[Given records Boundary: Start]

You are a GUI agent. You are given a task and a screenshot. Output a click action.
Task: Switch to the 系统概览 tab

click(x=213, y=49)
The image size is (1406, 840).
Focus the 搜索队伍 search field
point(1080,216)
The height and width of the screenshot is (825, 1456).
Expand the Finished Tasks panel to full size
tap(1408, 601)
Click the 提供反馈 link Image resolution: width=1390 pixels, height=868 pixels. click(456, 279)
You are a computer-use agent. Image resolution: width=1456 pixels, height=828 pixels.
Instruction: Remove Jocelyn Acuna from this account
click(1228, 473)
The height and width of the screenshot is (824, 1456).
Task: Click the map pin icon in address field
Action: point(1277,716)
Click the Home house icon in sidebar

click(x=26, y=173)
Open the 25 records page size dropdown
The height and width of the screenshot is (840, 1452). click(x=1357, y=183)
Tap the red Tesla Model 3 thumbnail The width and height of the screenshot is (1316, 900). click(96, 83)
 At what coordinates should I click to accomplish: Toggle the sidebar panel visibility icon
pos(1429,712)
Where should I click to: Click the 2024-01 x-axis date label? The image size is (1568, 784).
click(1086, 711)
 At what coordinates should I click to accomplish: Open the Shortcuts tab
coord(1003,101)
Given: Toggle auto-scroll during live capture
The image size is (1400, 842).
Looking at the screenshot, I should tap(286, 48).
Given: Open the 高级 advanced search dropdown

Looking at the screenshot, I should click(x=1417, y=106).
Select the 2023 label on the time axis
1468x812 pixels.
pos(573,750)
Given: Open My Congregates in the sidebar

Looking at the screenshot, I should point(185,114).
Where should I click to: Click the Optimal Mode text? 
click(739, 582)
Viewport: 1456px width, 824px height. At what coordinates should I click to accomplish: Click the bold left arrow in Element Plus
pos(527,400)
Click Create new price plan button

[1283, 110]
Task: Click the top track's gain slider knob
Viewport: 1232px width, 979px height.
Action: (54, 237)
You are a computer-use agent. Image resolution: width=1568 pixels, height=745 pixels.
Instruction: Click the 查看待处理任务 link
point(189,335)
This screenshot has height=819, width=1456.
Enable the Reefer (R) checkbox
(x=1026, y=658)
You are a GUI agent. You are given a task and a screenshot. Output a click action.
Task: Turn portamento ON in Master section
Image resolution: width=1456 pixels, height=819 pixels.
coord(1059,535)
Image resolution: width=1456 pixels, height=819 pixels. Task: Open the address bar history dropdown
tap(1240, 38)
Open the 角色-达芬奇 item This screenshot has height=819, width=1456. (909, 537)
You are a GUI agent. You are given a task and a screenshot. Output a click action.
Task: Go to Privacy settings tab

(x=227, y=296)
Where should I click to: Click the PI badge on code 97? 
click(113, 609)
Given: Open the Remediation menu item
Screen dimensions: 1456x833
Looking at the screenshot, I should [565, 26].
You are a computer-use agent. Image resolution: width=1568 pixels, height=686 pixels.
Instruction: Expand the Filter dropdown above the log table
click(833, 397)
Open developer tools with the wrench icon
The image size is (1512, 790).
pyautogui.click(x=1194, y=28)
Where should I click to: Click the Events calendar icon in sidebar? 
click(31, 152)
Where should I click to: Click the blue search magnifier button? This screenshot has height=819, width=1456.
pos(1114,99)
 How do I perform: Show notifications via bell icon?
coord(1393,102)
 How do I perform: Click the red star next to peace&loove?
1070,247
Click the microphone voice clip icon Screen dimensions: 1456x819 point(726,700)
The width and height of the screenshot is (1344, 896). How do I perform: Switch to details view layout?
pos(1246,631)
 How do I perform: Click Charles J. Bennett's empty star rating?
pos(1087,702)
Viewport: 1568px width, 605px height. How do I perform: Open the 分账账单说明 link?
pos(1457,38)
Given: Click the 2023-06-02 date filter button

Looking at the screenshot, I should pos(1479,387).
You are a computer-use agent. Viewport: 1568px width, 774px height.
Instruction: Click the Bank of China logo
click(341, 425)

[Given records Boundary: End]

**Activity:** Print precisely the lines from the one with "Where should I click to: Click the blue" through the end of the data above, adding nothing.

**Result for this exercise:**
Where should I click to: Click the blue search magnifier button? This screenshot has height=819, width=1456.
pos(1114,99)
 How do I perform: Show notifications via bell icon?
coord(1393,102)
 How do I perform: Click the red star next to peace&loove?
1070,247
Click the microphone voice clip icon Screen dimensions: 1456x819 point(726,700)
The width and height of the screenshot is (1344, 896). How do I perform: Switch to details view layout?
pos(1246,631)
 How do I perform: Click Charles J. Bennett's empty star rating?
pos(1087,702)
Viewport: 1568px width, 605px height. How do I perform: Open the 分账账单说明 link?
pos(1457,38)
Given: Click the 2023-06-02 date filter button

Looking at the screenshot, I should pos(1479,387).
You are a computer-use agent. Viewport: 1568px width, 774px height.
Instruction: Click the Bank of China logo
click(341, 425)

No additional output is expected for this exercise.